You specify one of the following Spark SaveMode modes to write a DataFrame to Hive:
  • Append
  • ErrorIfExists
  • Ignore
  • Overwrite

In Overwrite mode, HWC does not explicitly drop and recreate the table. HWC queries Hive to overwrite an existing table using LOAD DATA...OVERWRITE or INSERT OVERWRITE...

The following example uses Append mode.

df = //Create DataFrame from any source
        
val hive = com.hortonworks.spark.sql.hive.llap.HiveWarehouseBuilder.session(spark).build()
        
df.write.format(HIVE_WAREHOUSE_CONNECTOR)
.mode("append")
.option("table", "my_Table")
.save()     

ETL example (Scala)

Read table data from Hive, transform it in Spark, and write to a new Hive table.
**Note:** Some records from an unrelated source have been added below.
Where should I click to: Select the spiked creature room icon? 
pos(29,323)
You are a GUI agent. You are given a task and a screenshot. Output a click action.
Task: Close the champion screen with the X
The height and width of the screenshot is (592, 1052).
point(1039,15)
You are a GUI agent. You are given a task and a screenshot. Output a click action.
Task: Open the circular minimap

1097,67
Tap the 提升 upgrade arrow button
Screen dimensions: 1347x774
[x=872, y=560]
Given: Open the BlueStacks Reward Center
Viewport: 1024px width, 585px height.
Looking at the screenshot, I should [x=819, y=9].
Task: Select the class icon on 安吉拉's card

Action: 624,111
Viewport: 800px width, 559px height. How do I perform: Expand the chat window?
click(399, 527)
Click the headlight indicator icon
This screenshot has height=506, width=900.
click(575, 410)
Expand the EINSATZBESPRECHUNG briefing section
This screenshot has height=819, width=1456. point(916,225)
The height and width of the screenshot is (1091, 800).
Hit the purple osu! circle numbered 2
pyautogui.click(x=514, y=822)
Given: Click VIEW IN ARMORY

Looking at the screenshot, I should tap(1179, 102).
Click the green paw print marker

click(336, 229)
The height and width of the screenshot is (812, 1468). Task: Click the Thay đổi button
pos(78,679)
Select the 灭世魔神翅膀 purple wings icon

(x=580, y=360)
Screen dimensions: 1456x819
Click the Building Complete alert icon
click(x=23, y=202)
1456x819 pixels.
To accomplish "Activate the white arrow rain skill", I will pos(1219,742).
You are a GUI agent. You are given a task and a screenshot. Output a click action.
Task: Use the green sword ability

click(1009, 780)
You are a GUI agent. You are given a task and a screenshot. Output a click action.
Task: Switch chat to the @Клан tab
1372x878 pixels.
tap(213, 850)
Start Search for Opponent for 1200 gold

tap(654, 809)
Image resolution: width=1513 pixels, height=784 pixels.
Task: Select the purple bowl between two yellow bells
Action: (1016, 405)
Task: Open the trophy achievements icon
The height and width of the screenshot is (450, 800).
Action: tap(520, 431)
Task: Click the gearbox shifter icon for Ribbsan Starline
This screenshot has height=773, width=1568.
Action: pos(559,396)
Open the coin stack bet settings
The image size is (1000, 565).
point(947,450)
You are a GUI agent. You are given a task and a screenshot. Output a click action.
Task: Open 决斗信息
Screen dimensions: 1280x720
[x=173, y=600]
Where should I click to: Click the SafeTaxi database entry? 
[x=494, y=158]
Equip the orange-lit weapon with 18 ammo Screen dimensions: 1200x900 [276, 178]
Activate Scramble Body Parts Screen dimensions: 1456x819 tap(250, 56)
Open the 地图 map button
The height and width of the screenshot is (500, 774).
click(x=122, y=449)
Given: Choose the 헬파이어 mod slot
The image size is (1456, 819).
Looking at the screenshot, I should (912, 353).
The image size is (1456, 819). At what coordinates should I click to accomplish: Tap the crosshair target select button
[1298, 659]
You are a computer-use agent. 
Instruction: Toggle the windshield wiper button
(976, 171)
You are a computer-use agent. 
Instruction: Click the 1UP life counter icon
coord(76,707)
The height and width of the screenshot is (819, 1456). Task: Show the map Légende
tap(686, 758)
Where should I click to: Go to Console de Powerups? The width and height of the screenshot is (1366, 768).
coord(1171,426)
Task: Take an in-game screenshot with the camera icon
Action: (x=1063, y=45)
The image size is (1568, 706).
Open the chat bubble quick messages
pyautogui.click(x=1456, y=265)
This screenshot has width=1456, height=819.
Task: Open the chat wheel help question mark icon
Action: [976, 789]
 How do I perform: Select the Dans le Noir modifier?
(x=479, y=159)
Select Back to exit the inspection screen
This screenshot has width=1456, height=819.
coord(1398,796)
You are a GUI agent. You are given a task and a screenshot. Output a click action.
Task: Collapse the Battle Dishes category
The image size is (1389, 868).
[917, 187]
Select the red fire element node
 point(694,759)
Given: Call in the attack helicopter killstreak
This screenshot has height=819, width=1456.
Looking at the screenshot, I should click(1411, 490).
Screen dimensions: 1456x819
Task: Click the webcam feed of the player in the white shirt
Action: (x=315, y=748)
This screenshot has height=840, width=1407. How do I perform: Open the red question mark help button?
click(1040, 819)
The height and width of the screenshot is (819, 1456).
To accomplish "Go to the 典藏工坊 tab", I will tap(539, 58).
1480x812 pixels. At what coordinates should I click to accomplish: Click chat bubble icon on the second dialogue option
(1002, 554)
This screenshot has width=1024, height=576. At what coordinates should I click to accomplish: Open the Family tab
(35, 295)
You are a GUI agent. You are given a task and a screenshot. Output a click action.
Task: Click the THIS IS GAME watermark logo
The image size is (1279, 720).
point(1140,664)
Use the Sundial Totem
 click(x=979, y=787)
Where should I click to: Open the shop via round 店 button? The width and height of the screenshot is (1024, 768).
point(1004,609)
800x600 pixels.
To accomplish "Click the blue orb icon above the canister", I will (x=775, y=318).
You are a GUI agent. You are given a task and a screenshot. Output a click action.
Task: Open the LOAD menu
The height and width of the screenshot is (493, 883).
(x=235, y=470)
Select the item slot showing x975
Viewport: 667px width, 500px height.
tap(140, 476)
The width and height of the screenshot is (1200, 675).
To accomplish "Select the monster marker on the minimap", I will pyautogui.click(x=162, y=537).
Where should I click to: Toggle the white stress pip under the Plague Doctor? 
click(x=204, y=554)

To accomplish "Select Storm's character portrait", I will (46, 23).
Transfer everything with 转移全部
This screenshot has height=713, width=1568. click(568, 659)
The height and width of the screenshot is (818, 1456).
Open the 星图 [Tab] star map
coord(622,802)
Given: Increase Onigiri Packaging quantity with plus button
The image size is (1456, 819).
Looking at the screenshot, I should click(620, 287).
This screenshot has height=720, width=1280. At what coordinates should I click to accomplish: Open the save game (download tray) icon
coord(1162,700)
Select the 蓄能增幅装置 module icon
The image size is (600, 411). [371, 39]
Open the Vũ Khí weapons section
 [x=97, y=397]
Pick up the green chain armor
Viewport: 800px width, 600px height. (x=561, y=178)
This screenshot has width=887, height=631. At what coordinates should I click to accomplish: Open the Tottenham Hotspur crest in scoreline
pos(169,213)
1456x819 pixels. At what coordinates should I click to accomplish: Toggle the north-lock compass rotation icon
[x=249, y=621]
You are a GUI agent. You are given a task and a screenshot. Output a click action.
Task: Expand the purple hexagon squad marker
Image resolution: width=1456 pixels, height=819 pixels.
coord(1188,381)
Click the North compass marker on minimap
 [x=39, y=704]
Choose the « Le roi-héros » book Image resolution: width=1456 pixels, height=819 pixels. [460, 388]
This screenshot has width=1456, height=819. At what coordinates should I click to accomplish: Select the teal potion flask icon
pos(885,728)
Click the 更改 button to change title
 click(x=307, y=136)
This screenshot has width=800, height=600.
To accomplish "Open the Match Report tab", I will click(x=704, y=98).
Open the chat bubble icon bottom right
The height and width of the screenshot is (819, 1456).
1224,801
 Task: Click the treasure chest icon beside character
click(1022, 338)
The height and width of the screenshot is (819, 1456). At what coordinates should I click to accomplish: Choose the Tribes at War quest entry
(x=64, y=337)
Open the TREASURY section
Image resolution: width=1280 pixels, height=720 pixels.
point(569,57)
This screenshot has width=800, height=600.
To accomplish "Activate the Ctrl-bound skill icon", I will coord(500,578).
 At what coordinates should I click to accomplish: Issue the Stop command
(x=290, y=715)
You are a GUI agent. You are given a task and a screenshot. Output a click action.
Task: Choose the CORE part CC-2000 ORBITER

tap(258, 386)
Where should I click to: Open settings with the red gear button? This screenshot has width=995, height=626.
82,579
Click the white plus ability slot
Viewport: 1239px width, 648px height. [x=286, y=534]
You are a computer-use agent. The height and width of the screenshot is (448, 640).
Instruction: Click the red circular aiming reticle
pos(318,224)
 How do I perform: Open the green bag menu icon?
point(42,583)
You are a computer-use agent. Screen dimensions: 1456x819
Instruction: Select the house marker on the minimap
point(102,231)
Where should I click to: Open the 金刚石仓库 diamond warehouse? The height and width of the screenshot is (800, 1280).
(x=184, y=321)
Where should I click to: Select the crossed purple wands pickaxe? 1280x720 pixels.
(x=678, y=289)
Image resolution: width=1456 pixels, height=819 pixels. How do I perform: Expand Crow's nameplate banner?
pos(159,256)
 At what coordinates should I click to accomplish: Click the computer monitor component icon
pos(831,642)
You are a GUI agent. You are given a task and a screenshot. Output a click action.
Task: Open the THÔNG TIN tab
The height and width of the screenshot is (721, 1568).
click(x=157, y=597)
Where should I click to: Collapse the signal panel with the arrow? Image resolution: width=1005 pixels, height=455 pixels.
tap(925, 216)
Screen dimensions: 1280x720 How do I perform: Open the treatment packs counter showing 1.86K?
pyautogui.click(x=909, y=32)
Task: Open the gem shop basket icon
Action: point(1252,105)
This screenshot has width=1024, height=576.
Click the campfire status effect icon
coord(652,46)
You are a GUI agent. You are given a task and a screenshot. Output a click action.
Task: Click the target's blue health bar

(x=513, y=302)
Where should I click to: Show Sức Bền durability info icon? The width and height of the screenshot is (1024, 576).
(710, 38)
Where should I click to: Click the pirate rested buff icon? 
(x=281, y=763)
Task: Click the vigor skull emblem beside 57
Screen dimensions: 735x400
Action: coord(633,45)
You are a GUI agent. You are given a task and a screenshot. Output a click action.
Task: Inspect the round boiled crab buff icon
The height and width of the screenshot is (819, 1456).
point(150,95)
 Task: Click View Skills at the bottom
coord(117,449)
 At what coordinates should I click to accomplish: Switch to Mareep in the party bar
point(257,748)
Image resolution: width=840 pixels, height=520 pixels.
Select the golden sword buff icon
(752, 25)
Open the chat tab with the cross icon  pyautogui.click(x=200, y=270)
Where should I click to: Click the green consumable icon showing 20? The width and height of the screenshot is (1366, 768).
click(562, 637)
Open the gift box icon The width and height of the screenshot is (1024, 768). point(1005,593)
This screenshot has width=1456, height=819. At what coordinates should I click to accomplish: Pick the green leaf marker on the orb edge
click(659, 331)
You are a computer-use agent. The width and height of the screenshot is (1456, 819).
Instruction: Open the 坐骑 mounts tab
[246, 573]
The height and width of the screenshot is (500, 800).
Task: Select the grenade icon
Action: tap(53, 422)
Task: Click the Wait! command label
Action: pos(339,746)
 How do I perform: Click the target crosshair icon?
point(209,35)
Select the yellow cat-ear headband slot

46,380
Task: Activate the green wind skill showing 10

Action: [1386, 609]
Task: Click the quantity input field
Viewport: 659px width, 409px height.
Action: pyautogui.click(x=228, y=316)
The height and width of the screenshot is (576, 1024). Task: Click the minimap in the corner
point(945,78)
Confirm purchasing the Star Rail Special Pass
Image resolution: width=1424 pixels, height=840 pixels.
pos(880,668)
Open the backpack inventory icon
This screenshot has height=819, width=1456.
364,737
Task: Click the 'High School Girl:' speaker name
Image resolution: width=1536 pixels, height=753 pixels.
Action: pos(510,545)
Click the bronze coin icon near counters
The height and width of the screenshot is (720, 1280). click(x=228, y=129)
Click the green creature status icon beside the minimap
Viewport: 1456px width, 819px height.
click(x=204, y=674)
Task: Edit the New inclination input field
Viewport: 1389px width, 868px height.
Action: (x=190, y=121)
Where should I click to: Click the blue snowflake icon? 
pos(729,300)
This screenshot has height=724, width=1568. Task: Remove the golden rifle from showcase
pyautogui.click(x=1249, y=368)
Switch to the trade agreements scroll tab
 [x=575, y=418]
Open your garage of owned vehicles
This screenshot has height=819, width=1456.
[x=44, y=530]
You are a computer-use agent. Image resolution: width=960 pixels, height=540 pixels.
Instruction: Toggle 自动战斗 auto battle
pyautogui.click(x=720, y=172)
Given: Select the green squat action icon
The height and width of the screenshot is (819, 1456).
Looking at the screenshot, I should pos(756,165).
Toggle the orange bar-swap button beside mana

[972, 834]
import com.hortonworks.hwc.HiveWarehouseSession
import com.hortonworks.hwc.HiveWarehouseSession._
val hive = HiveWarehouseSession.session(spark).build()
hive.setDatabase("tpcds_bin_partitioned_orc_1000")
val df = hive.executeQuery("select * from web_sales")
df.createOrReplaceTempView("web_sales")
hive.setDatabase("testDatabase")
hive.createTable("newTable")
.ifNotExists()
.column("ws_sold_time_sk", "bigint")
.column("ws_ship_date_sk", "bigint")
.create()
sql("SELECT ws_sold_time_sk, ws_ship_date_sk FROM web_sales WHERE ws_sold_time_sk > 80000)
.write.format(HIVE_WAREHOUSE_CONNECTOR)
.mode("append")
.option("table", "newTable")
.save()